YOUR ASSIGNMENT: Working from the entries that follow, retype each one without any alteration.

INFORMATION:
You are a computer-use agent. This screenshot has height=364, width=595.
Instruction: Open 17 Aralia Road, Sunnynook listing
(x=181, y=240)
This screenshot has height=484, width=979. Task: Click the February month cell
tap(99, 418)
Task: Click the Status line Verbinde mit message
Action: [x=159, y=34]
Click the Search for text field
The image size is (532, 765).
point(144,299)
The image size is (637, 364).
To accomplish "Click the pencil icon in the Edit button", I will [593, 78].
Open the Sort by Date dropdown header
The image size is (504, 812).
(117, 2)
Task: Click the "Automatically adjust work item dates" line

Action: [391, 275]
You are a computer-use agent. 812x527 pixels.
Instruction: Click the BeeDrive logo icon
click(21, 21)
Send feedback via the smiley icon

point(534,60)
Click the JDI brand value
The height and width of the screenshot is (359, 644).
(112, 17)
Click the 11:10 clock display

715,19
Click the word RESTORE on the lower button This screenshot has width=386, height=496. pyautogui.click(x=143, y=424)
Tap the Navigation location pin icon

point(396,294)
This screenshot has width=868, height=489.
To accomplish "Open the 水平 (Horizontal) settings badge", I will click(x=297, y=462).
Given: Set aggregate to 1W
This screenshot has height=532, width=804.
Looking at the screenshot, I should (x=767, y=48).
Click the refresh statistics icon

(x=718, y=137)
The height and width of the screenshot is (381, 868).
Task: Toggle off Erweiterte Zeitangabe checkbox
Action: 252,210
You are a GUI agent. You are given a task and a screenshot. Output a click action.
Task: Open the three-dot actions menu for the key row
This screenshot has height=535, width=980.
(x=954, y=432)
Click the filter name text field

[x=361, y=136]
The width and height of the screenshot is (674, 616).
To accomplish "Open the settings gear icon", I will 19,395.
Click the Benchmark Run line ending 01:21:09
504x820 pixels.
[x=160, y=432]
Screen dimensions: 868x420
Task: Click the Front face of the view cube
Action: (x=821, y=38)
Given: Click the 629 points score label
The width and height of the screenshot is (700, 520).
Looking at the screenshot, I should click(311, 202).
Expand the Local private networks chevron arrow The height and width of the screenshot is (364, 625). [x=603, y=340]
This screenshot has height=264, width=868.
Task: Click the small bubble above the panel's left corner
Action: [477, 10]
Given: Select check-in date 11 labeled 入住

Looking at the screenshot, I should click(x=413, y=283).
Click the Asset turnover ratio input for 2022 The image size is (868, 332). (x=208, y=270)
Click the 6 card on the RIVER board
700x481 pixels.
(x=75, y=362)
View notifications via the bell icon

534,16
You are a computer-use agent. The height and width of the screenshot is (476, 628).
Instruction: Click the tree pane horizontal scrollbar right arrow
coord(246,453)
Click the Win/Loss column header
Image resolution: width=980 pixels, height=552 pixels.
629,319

RESPONSE:
You are a computer-use agent. This screenshot has height=364, width=595.
Instruction: Open 17 Aralia Road, Sunnynook listing
(x=181, y=240)
This screenshot has height=484, width=979. Task: Click the February month cell
tap(99, 418)
Task: Click the Status line Verbinde mit message
Action: [x=159, y=34]
Click the Search for text field
The image size is (532, 765).
point(144,299)
The image size is (637, 364).
To accomplish "Click the pencil icon in the Edit button", I will [593, 78].
Open the Sort by Date dropdown header
The image size is (504, 812).
(117, 2)
Task: Click the "Automatically adjust work item dates" line

Action: [391, 275]
You are a computer-use agent. 812x527 pixels.
Instruction: Click the BeeDrive logo icon
click(21, 21)
Send feedback via the smiley icon

point(534,60)
Click the JDI brand value
The height and width of the screenshot is (359, 644).
(112, 17)
Click the 11:10 clock display

715,19
Click the word RESTORE on the lower button This screenshot has width=386, height=496. pyautogui.click(x=143, y=424)
Tap the Navigation location pin icon

point(396,294)
This screenshot has width=868, height=489.
To accomplish "Open the 水平 (Horizontal) settings badge", I will click(x=297, y=462).
Given: Set aggregate to 1W
This screenshot has height=532, width=804.
Looking at the screenshot, I should (x=767, y=48).
Click the refresh statistics icon

(x=718, y=137)
The height and width of the screenshot is (381, 868).
Task: Toggle off Erweiterte Zeitangabe checkbox
Action: 252,210
You are a GUI agent. You are given a task and a screenshot. Output a click action.
Task: Open the three-dot actions menu for the key row
This screenshot has height=535, width=980.
(x=954, y=432)
Click the filter name text field

[x=361, y=136]
The width and height of the screenshot is (674, 616).
To accomplish "Open the settings gear icon", I will 19,395.
Click the Benchmark Run line ending 01:21:09
504x820 pixels.
[x=160, y=432]
Screen dimensions: 868x420
Task: Click the Front face of the view cube
Action: (x=821, y=38)
Given: Click the 629 points score label
The width and height of the screenshot is (700, 520).
Looking at the screenshot, I should click(311, 202).
Expand the Local private networks chevron arrow The height and width of the screenshot is (364, 625). [x=603, y=340]
This screenshot has height=264, width=868.
Task: Click the small bubble above the panel's left corner
Action: [477, 10]
Given: Select check-in date 11 labeled 入住

Looking at the screenshot, I should click(x=413, y=283).
Click the Asset turnover ratio input for 2022 The image size is (868, 332). (x=208, y=270)
Click the 6 card on the RIVER board
700x481 pixels.
(x=75, y=362)
View notifications via the bell icon

534,16
You are a computer-use agent. The height and width of the screenshot is (476, 628).
Instruction: Click the tree pane horizontal scrollbar right arrow
coord(246,453)
Click the Win/Loss column header
Image resolution: width=980 pixels, height=552 pixels.
629,319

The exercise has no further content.